* EXERCISE GOAL *
Please copy out every line in the records below that includes the word "will".

* Stored records *
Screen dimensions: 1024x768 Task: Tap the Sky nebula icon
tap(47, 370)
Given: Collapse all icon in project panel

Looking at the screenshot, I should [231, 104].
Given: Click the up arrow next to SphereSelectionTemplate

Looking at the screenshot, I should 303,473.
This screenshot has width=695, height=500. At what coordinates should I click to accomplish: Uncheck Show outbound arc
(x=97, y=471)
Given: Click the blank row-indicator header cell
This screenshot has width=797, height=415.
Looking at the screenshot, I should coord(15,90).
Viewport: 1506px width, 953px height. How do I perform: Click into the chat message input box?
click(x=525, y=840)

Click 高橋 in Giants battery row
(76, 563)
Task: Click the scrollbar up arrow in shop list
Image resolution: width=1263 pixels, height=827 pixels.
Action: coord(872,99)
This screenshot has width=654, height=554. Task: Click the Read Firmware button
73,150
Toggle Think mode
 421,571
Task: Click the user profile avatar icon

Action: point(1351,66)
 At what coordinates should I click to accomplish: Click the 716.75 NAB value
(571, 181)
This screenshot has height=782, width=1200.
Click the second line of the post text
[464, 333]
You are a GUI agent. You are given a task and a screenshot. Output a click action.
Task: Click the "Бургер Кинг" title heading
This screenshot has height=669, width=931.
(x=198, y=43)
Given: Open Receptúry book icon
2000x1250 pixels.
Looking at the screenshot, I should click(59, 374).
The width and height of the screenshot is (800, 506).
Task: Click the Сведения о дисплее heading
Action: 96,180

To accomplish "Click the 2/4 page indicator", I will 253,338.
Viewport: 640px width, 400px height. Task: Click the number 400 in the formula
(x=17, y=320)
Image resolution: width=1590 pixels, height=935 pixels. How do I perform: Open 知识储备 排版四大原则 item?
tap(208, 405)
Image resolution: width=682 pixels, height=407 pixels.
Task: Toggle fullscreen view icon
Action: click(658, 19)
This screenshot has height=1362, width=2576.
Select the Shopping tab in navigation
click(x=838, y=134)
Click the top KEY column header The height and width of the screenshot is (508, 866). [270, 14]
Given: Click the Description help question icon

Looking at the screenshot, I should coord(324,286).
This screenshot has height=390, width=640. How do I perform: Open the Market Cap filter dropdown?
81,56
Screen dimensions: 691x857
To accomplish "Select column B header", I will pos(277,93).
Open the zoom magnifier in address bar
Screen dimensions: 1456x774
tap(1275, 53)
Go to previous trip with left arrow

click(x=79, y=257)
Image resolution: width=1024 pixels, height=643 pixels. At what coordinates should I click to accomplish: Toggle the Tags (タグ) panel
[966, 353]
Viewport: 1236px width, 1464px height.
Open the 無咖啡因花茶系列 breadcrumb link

* RESPONSE AREA *
To accomplish "Click the 2/4 page indicator", I will 253,338.
To accomplish "Select column B header", I will pos(277,93).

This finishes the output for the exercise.